Life in Margaritaville had a few days where it felt like we were on a tightrope affixed to a seesaw on a pitching ship.
The trip to the endodontist seemed like a good thing last Thursday since the tooth had been wanting some attention for a while. My mom was full of novocain Thursday evening. It was after 6:00 when we arrived back home. She had a little leftover homemade cream of celery soup and a martini and called it dinner. Her mouth was so numb that chewing anything at all seemed like asking for trouble. She went to bed. I slept with my door open, fearing that moment when the anesthetic finally wears off.
She looked rather peaked in the morning, her jaw on the affected side a purple golf ball, but she had already mushed through a donut soaked in coffee by the time I got downstairs. Her tooth was definitely hurting, she said, but she'd taken her arthritis acetaminophen. She wasn't great, she said, but she was okay. I went to T'ai Chi Chih.
I thought the howling might be the neighbor's dog. I could hear it from the garage as soon as I opened my car door. My mom was in her room hovering around her pill boxes, hands to face like Edvard Munch's screamer. "I can't take it, Millie," she said. "I can't take the pain, Millie." I am not Millie. Millie is her twin sister who lives in a nursing home in Maryland. I called the dentist immediately. Got a prescription for vicodin. Gave my mom an ice pack. Ascertained that she was in her right mind despite the ache in her jaw. Checked to see if she had a fever. And proceeded to suddenly feel my own weird array of aches and pains swirling with a large dose of anxiety as I headed for that state of omygodwhaddoido.

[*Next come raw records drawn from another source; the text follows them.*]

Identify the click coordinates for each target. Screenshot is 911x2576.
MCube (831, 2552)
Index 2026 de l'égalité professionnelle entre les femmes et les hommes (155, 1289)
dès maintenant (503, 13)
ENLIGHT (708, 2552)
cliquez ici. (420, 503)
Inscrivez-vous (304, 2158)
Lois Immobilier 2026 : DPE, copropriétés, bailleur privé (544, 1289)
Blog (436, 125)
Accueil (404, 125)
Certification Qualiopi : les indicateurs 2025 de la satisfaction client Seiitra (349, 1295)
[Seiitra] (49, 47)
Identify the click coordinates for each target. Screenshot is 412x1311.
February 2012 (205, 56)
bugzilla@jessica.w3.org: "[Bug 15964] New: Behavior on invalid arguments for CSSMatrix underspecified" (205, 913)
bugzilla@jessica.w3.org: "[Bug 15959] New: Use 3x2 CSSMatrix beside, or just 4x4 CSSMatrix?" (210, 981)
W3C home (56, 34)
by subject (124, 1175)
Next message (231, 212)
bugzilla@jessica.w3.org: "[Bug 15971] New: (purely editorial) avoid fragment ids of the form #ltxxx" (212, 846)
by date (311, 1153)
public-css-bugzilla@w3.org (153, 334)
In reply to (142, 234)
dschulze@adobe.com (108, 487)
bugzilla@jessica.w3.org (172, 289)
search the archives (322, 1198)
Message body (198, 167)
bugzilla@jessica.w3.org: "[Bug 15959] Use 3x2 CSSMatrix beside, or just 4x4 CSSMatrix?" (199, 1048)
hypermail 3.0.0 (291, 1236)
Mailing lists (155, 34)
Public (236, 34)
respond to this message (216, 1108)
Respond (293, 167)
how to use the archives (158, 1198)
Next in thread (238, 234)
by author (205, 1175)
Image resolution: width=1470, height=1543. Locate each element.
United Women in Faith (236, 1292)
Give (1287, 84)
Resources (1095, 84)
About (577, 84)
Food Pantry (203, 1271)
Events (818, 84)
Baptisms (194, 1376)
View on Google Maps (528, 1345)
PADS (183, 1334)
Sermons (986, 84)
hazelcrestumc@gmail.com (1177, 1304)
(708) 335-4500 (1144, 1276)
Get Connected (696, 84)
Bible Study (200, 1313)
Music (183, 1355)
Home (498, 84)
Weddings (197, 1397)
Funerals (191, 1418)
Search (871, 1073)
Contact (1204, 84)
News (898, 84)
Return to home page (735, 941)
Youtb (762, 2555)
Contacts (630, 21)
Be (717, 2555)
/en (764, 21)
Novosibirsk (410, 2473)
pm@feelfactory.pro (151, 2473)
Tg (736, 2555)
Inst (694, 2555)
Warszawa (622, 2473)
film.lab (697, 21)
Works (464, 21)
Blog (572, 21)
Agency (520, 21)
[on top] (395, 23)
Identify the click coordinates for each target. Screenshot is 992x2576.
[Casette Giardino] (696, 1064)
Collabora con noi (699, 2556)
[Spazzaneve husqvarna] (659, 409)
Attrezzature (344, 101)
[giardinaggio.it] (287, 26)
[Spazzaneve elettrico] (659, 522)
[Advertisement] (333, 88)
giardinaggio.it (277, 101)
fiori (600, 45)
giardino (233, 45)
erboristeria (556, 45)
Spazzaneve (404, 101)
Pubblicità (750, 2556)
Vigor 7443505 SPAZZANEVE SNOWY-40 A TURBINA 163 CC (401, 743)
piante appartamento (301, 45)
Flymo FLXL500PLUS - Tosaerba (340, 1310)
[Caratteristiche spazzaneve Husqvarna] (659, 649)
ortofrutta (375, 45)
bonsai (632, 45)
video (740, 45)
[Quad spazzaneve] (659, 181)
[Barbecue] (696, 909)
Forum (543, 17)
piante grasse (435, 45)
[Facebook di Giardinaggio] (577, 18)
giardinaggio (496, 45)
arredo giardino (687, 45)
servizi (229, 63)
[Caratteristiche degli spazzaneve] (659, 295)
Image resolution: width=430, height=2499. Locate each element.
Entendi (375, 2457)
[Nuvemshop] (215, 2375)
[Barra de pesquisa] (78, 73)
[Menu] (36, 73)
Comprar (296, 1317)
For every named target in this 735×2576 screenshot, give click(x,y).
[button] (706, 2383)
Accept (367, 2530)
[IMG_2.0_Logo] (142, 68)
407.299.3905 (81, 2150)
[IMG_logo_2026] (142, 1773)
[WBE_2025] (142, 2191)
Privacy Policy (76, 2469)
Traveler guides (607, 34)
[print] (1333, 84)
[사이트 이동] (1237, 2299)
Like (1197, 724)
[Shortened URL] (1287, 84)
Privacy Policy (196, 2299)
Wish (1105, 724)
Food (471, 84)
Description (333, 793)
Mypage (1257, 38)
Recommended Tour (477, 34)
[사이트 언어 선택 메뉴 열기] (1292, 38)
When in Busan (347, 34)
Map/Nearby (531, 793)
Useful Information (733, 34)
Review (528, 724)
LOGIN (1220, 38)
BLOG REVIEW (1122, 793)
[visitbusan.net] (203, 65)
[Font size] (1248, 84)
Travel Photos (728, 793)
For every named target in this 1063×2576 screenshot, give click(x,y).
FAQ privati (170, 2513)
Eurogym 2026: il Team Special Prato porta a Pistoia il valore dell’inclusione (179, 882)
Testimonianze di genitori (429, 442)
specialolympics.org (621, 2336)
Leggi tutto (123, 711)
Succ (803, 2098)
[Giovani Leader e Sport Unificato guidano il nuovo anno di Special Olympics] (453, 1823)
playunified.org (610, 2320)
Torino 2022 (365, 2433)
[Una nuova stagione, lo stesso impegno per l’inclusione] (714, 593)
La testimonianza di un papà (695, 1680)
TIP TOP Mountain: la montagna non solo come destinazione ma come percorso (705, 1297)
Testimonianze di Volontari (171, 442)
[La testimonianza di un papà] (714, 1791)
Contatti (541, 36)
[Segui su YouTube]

The doorbell rang then. M was here earlier than usual for the weekend. When I told her what was going on, she threw open her arms and said, "Well, I'm glad I'm here then!" In the surreal movie version of this story, the camera would pan back to her and there she'd be in tall boots and a super-hero cape.
M and I went to the pharmacy and got the pain meds. Vicodin. Which my mom can't take. But forgot-- until the next morning when she woke up with the dry heaves. "I know I can't be pregnant," she said. "But I sure feel like it." But by noon on Saturday, she was almost feeling like herself. We got dressed up Saturday night and went out to the yacht club buffet and watched the boats float by festooned with Christmas lights. Shortly after we got back the man who loves me arrived. He and I sat at the kitchen island drinking wine while my mom stood across from us with her martini (so much better than the one she had at the club) and we laughed and talked about I don't know what. But we were laughing, which is the best pain killer ever. Oh--and we were feasting on the cookies my mom had made off with from the dessert platter. She swiped a big linen napkin and tied them up like a present. Feeling like herself again. There are still a couple of those cookies left. I'm going to go have one.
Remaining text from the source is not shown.